After getting settled in and coming down from our adrenaline rush, we went to work trying to create our new routine. Colton has to be fed at least 70 ml (a little over 2 ounces) at least 8 times a day - that's every 3 hours around the clock. Typical newborn feeds are about every 3-4 hours so it's not that unusual. However, Colton also requires the oxygen (nasal canula) during his feeds. He wears an apnea monitor 24x7 with an alarm that makes a car alarm in an enclosed parking garage sound like a whisper. I think the crystal in our china cabinet has all but shattered. Our poor dogs have been traumatized by the apnea monitor alarm as well, especially our black lab, Shadow. Shadow hates any type of electronic beep or alarm (think smoke alarm beeping when the battery is low). For the record, dogs can take Xanax and Shadow is getting good use out of her prescription. The apnea monitor is very sensitive which is a life saver in the event of a true apnea episode. We are hoping to continue only dealing with false alarms on the monitor as opposed to the real deal. Colton will continue to wear his apnea monitor until he is seen by a pediatric pulmonologist who can make the determination when it is no longer needed.
I'll have to say our learning curve for this new routine has really started to pick up.
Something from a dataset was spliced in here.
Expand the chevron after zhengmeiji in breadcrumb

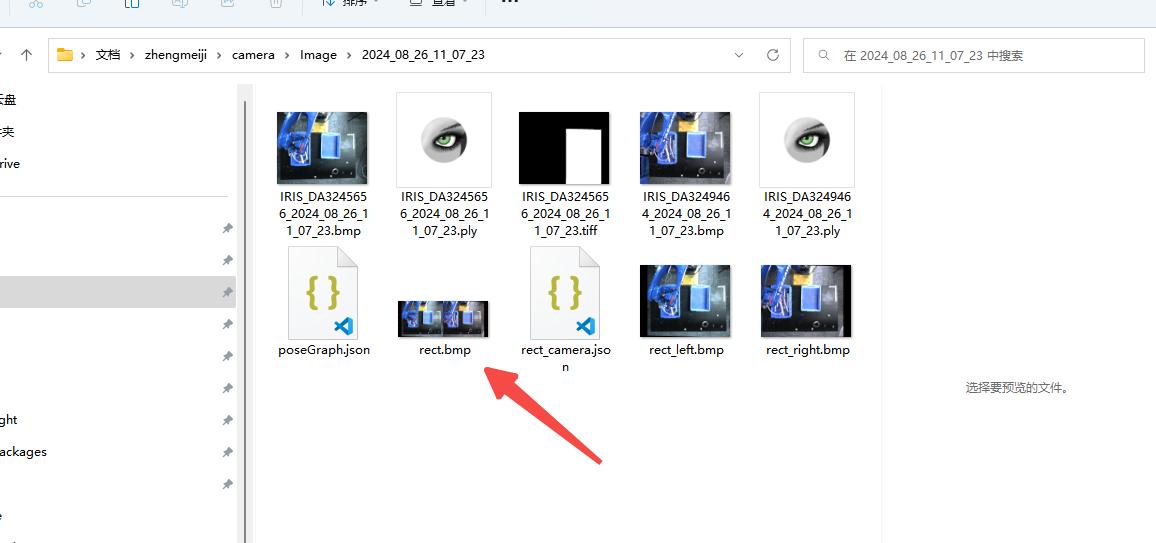click(219, 55)
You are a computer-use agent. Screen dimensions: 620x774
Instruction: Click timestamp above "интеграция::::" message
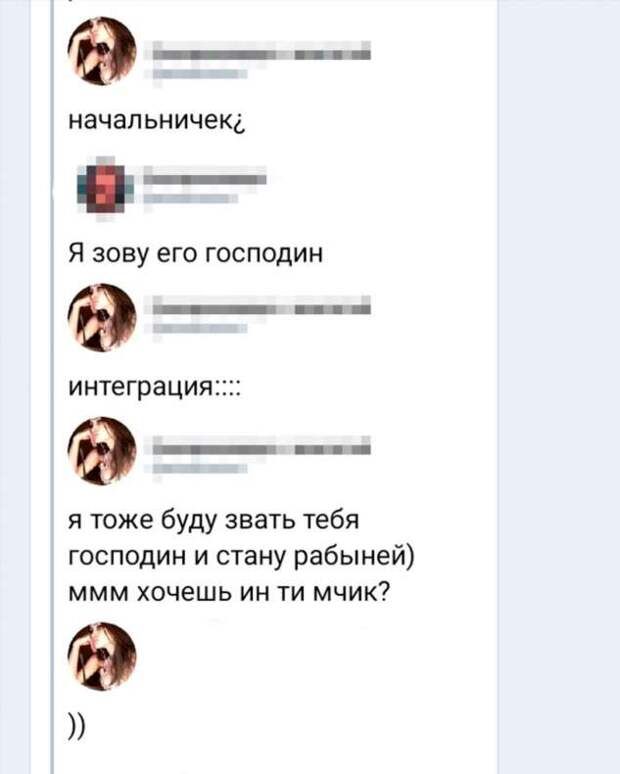(199, 329)
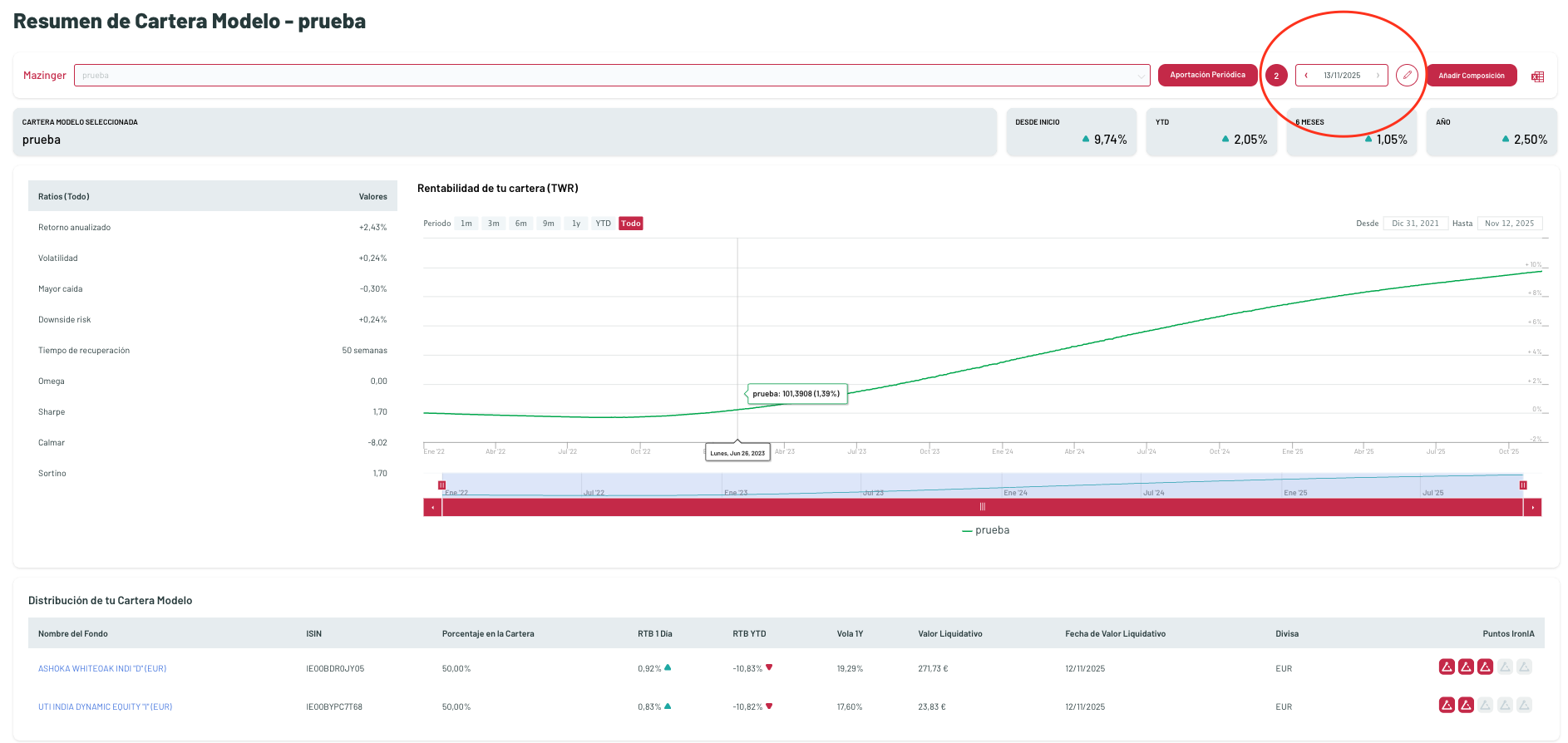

The first night, we worked out a few kinks in the routine and things are starting to go more smoothly. Colton is getting all of his required feeds and amounts which is very important. We also have a little Kangaroo pump, which is a device that helps deliver any remaining milk that he didn't take from his feed to his nasal gastric (NG) tube.
We had our first pediatric visit today as well. We went over Colton's discharge summary which is basically a huge summary report with all of Colton's history from birth to March 23, 2009. Colton and Sydney have the same pediatrician and she is conveniently located 5 minutes from the house (as opposed to Texas Woman's being 75 miles round trip). Dr. B. felt Colton looked really good today and felt he's made good progress based on his early history. Colton will be following up with a pediatric gastroenterologist and pediatric pulmonologist within the next month among other doctor visits. I think it's important to point out that while Colton is out of the NICU, he still has quite a few doctor visits in his future. He also has to overcome a few more challenges with taking all feeding amounts being one of the most important milestones.
We appreciate everyone understanding that we can't have visitors for Colton until after cold and flu season. Right now, late April/early May feels about right. In the meantime, enjoy these blog updates and celebrate with us as Colton has come home to be with his family in Tomball. All the best....Bret, Wendy, Sydney and Colton.